Domani oltre 600 familiari delle vittime innocenti delle mafie per le strade del capoluogo emiliano per chiedere Verità e Giustizia. Appello a partiti e sindacati: "A marciare sia una sola bandiera quella di Libera che unisce tutti"

Si svolgerà a Bologna, domani 21 marzo, la ventesima edizione della “Giornata della Memoria e dell'Impegno in ricordo delle vittime innocenti delle mafie” promossa da Libera, associazioni, nomi e numeri contro le mafie e Avviso Pubblico. “La verità illumina la giustizia ”è il tema che accompagnerà la giornata, durante la quale si incontreranno nella città delle Due Torri, oltre 600 familiari delle vittime innocenti delle mafie in rappresentanza delle oltre 15 mila persone che hanno perso un loro caro per mano della violenza mafiosa. Saranno presenti anche familiari di vittime provenienti dal Messico, dalla Bosnia e dall'Argentina.

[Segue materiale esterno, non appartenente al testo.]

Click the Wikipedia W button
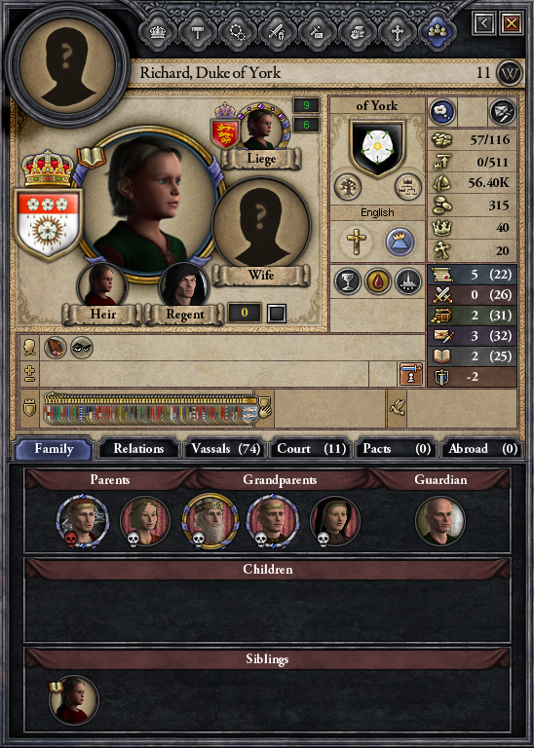 point(510,73)
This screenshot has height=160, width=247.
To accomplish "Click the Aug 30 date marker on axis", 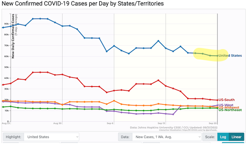I will [57, 123].
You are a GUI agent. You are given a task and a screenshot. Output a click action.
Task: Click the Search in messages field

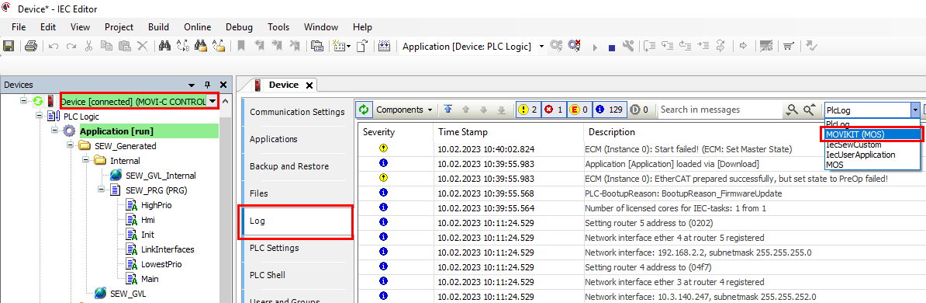[720, 110]
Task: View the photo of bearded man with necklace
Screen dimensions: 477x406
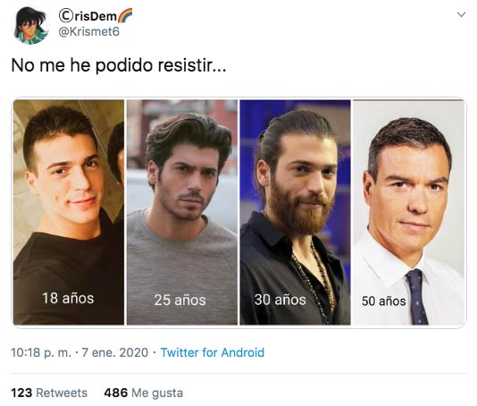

Il corteo prenderà il via sabato 21 marzo alle ore 9,30 da Via Andrea Costa 174, zona antistante lo Stadio Renato Dall'Ara (per l'occasione strade chiuse e bus deviati). Ad aprire dietro lo striscione “la verità illumina la giustizia” ci saranno i familiari delle vittime innocenti. Il corteo si concluderà in Piazza VIII Agosto. Dal palco saranno letti oltre 1000 nomi delle vittime delle mafie, delle vittime del rapido 904, delle stragi del 2 Agosto 1980 di Bologna e di Ustica, dell'Uno Bianca semplici cittadini, magistrati, giornalisti, appartenenti alle forze dell’ordine, sacerdoti, imprenditori, sindacalisti, esponenti politici e amministratori locali morti per mano delle mafie solo perché, con rigore e coerenza, hanno compiuto il loro dovere. Sul palco ci saranno gli interventi di un rappresentante dei familiari delle vittime innocenti delle mafie, di Roberto Montà , presidente di Avviso Pubblico e concluderà don Luigi Ciotti, presidente di Libera.

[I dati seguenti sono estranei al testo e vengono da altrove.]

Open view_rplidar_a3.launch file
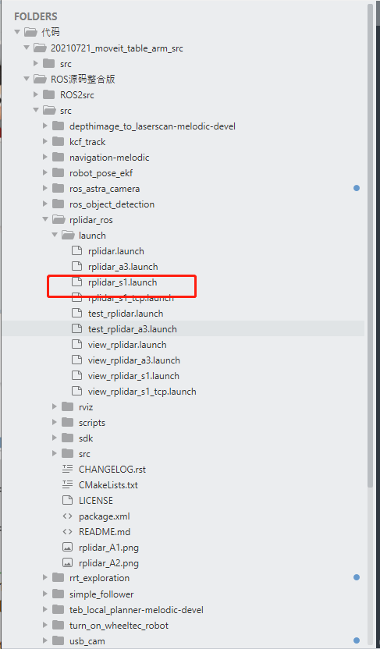Screen dimensions: 380x649 click(x=134, y=360)
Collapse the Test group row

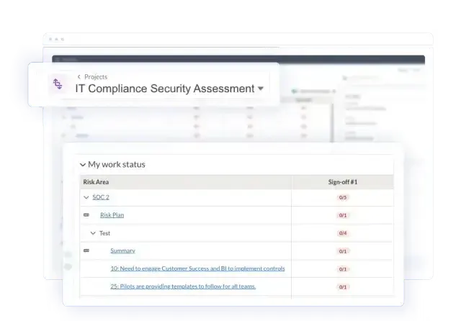click(x=93, y=233)
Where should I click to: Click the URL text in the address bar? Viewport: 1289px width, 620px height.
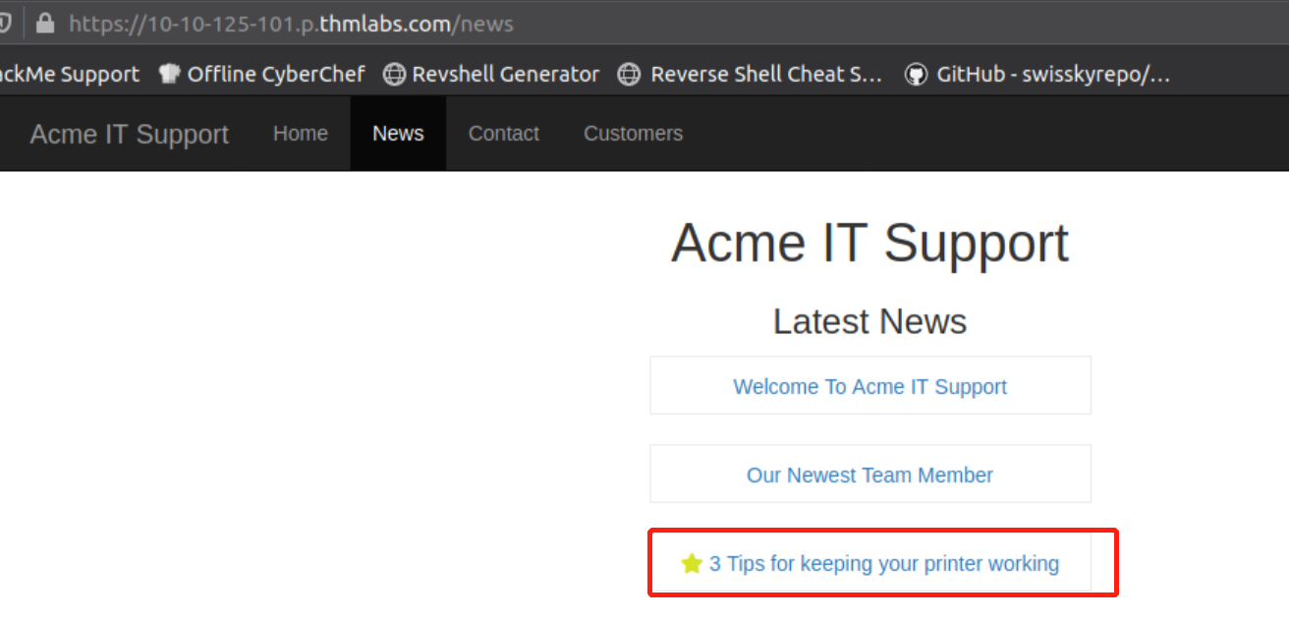tap(291, 24)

"Cammineremo – dichiara don Luigi Ciotti, presidente nazionale di Libera- per le strade di Bologna anche nel nome di un bisogno di verita' e di giustizia. Perche' il 70% dei familiari" delle vittime di mafia, delle stragi e del terrorismo non conosce la verita'.

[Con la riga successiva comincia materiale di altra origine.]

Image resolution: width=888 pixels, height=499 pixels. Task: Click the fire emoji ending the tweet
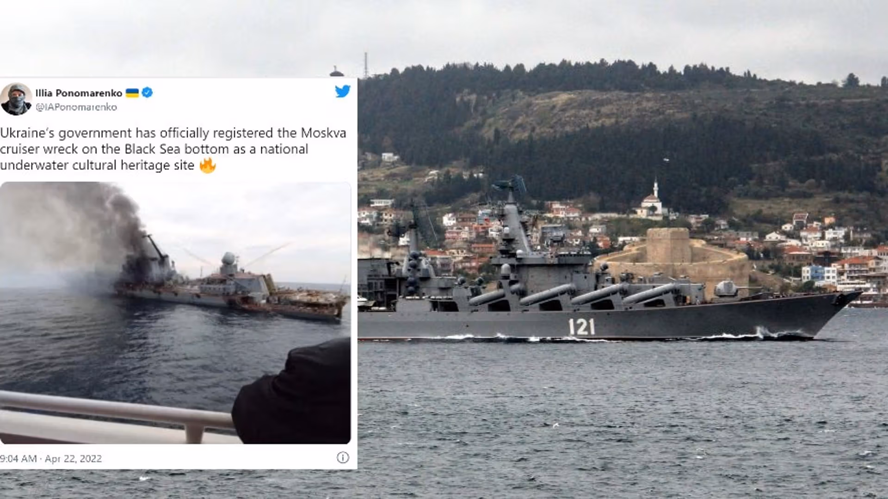(x=208, y=165)
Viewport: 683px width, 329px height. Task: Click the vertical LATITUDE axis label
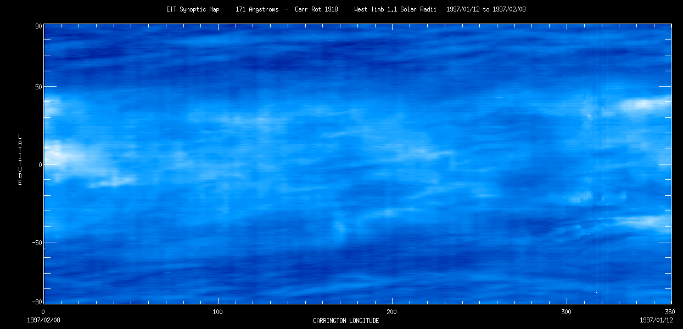click(20, 159)
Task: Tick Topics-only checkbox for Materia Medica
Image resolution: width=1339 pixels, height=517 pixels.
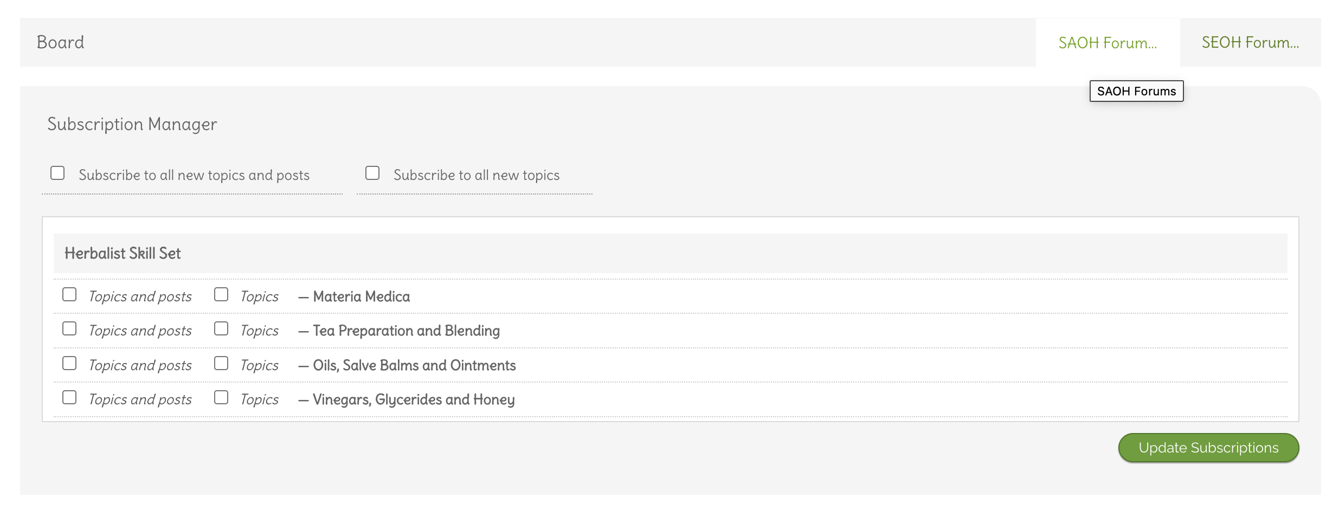Action: coord(221,295)
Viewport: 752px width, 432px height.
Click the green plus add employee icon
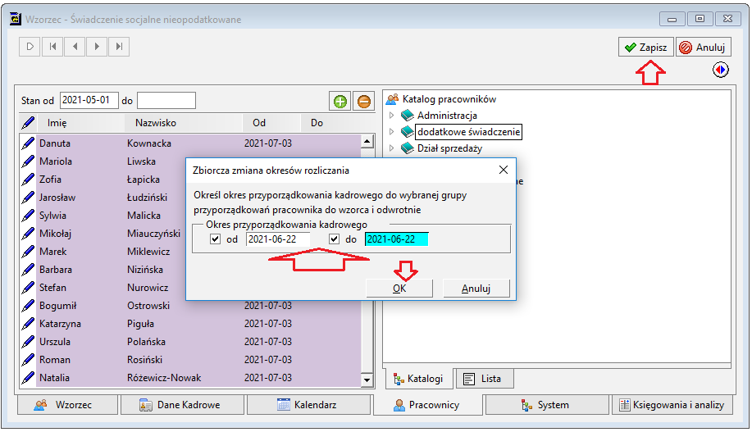tap(340, 101)

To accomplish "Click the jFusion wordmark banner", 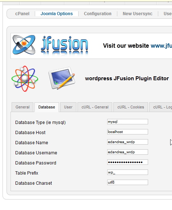I will pyautogui.click(x=64, y=46).
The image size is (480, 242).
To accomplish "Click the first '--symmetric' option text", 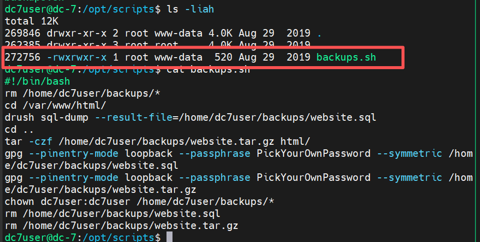I will pyautogui.click(x=410, y=153).
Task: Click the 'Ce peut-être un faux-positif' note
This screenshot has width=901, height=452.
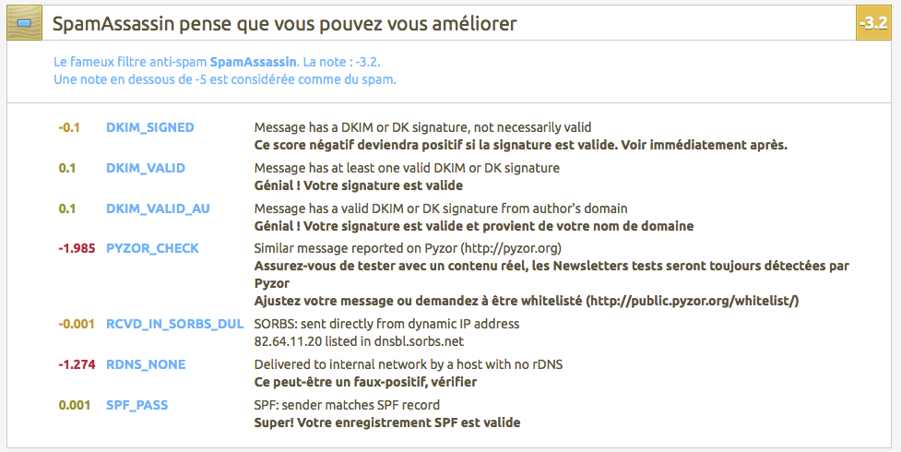Action: pos(365,382)
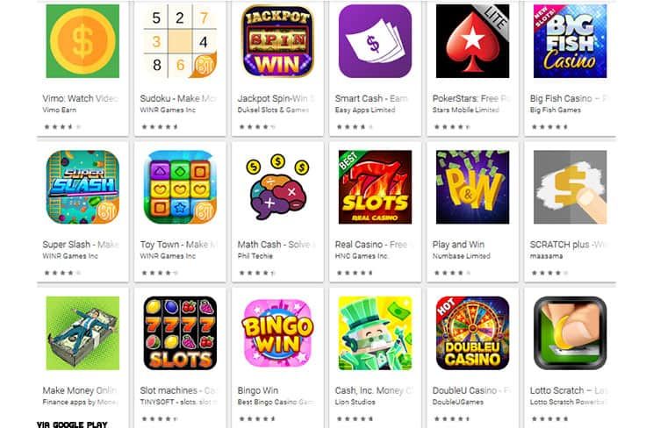Open the P&W Play and Win icon

coord(472,187)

Don Ciotti lancia un appello alle forze politiche e ai sindacati che hanno aderito: “Scendano in piazza senza simboli o bandiere. E' bello che tutti possano partecipare- sostiene don Ciotti- ma partecipiamo senza le nostre sigle. Qui siamo tutti nella veste di cittadini, cittadini responsabili. Ognuno di noi si spogli dei propri ruoli, delle proprie responsabilita' e delle proprie competenze. Chiediamo a tutte le realta' di togliere le bandiere. Ce n'e' una che unisce tutti ed e' quella di Libera.